Friday, 16 October 2015

Woman turns up alive 42 years after police believed she had been murdered



A forensic bust shows what a deceased woman found in 1973 in Jonestown, Penn., may have looked like.

A woman police thought to be the victim of an unsolved murder in 1973 has turned up alive.
Police unveiled a forensic bust of the victim in a bid to end the 42-year mystery and suggested the body could belong to Betsy Langjahr - a teenage runaway at the time of the killing in Jonestown, Pennsylvania.
Detectives had long suspected Miss Langjahr was the unidentified victim and had been unable to rule her out through DNA samples or government records.
But after a news conference to re-publicise the case last week, officers were stunned when tips from the public enabled them to confirm she is in fact alive and well.
Pennsylvania state trooper Nathan Trate told the Washington Post : "She had no clue we thought she was dead.
"She had a rough life throughout the years. She wants to keep her life private now.

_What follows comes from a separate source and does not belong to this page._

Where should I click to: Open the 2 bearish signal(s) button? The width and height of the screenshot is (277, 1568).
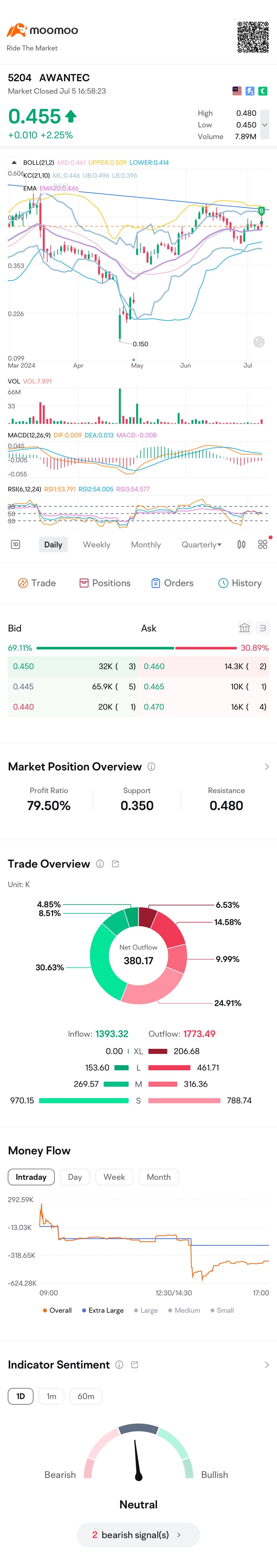(x=138, y=1535)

Scene: The victim was found off Ridge Road near Jonestown, Pennsylvania
"Investigations are tough when you have a mystery at only one end, but this is a two-front war. Who is she? And who killed her?”
Police had linked four runaways at the time of the murder and had been able to eliminate three from the enquiries - but not Langjahr.
Evidence suggests the victim was a white woman, aged 16 to 20 years old.
Her naked body was found under a tarpaulin sheet near Jonestown - about 90 miles northwest of Philadelphia, in October 1973.
Police believe died about two weeks before her body was found.